WHAT YOU ARE ASKED TO DO:
Please set out the records below as a numbered list, skipping any blank lines and leaving out the pictures.

DATA EXTRACT:
===============
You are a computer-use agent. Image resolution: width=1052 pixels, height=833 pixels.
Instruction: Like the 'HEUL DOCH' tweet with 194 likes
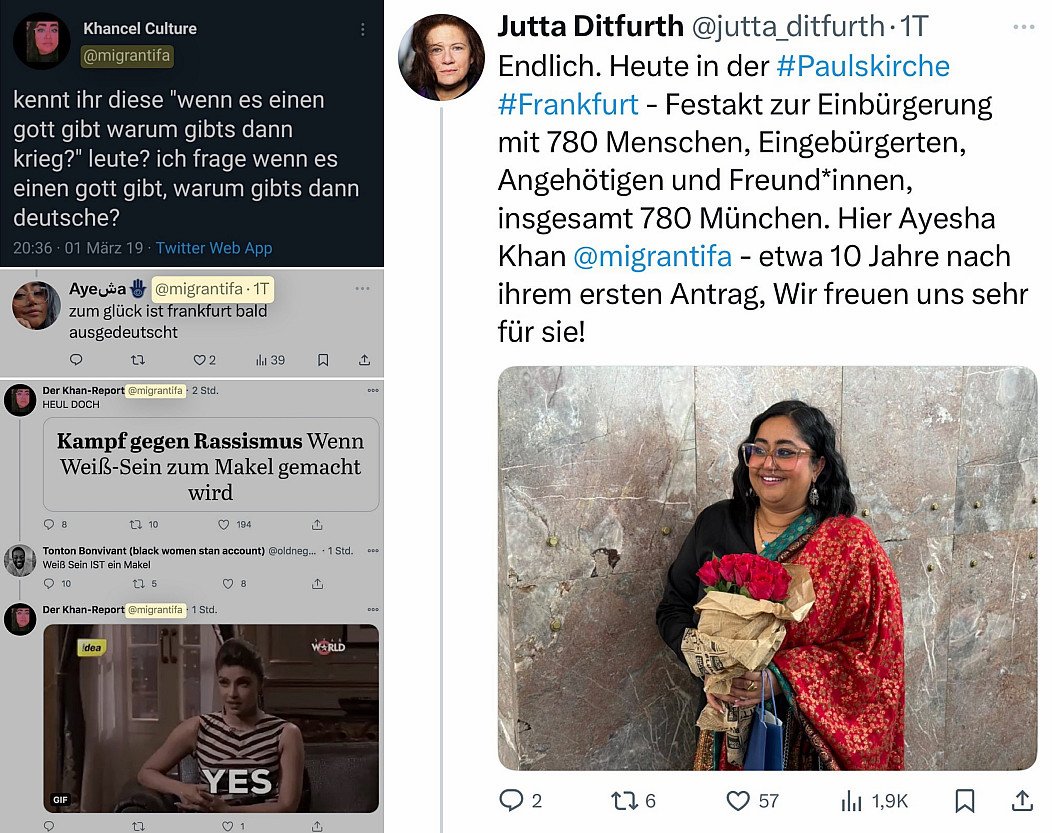[224, 524]
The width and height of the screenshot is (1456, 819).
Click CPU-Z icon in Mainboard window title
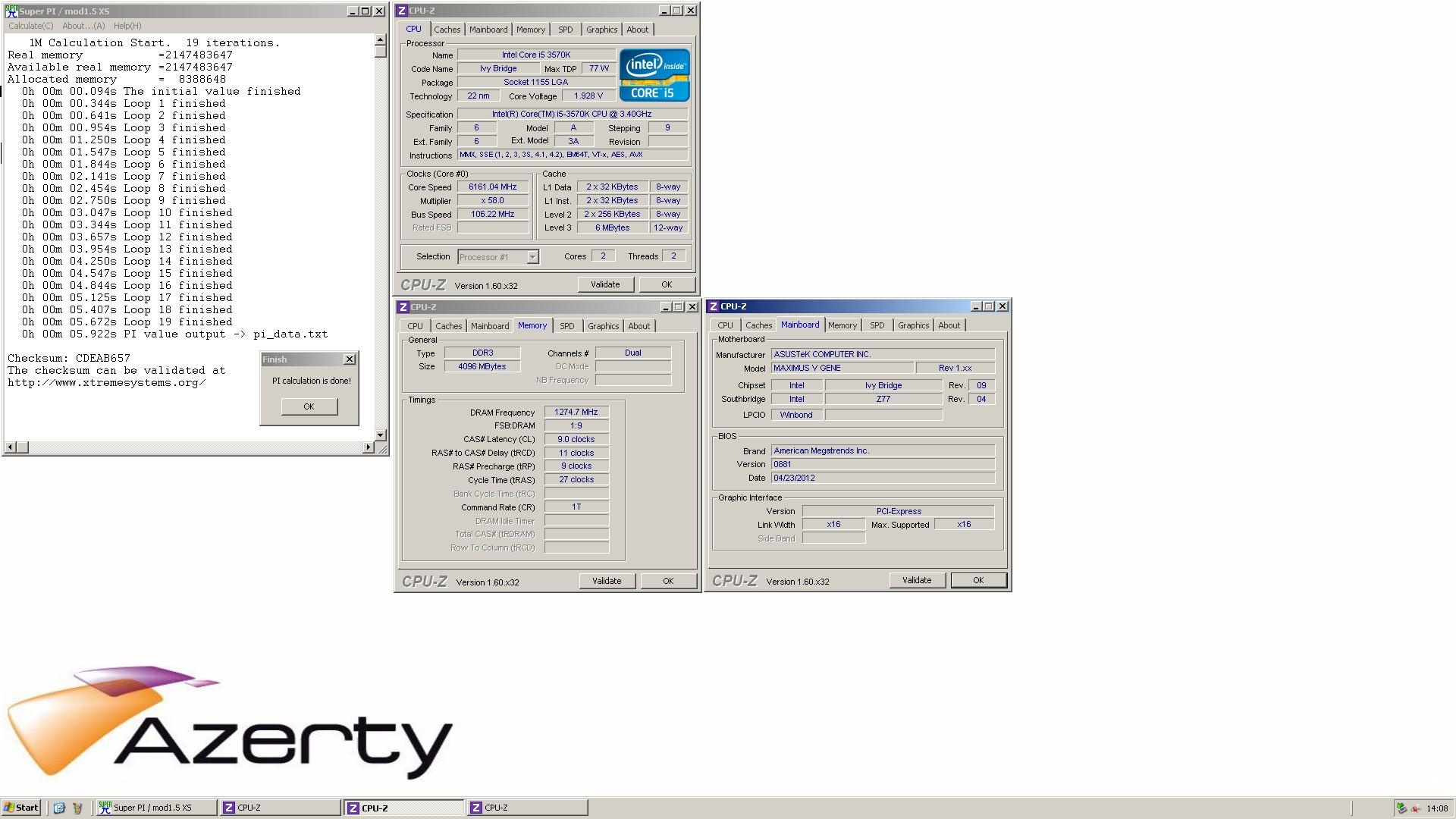click(x=714, y=306)

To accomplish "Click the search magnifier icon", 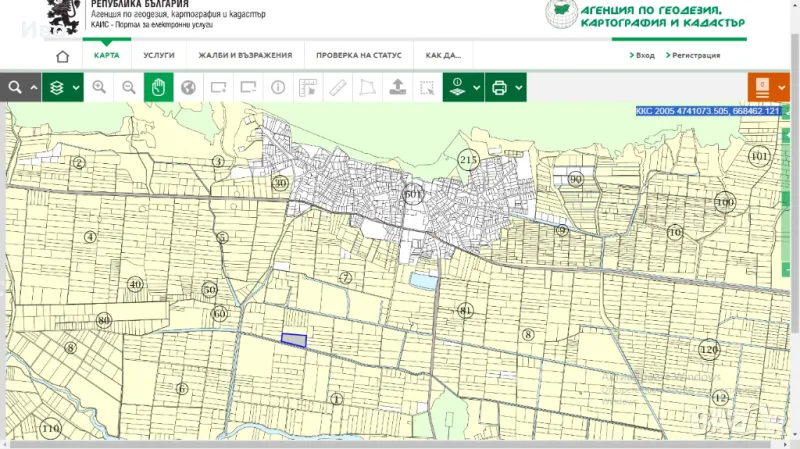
===============
RESULT OF THE TASK:
1. You are a computer-use agent. Image resolution: width=1052 pixels, height=833 pixels.
2. Instruction: Like the 'HEUL DOCH' tweet with 194 likes
3. [224, 524]
4. The width and height of the screenshot is (1456, 819).
5. Click CPU-Z icon in Mainboard window title
6. click(x=714, y=306)
7. To accomplish "Click the search magnifier icon", 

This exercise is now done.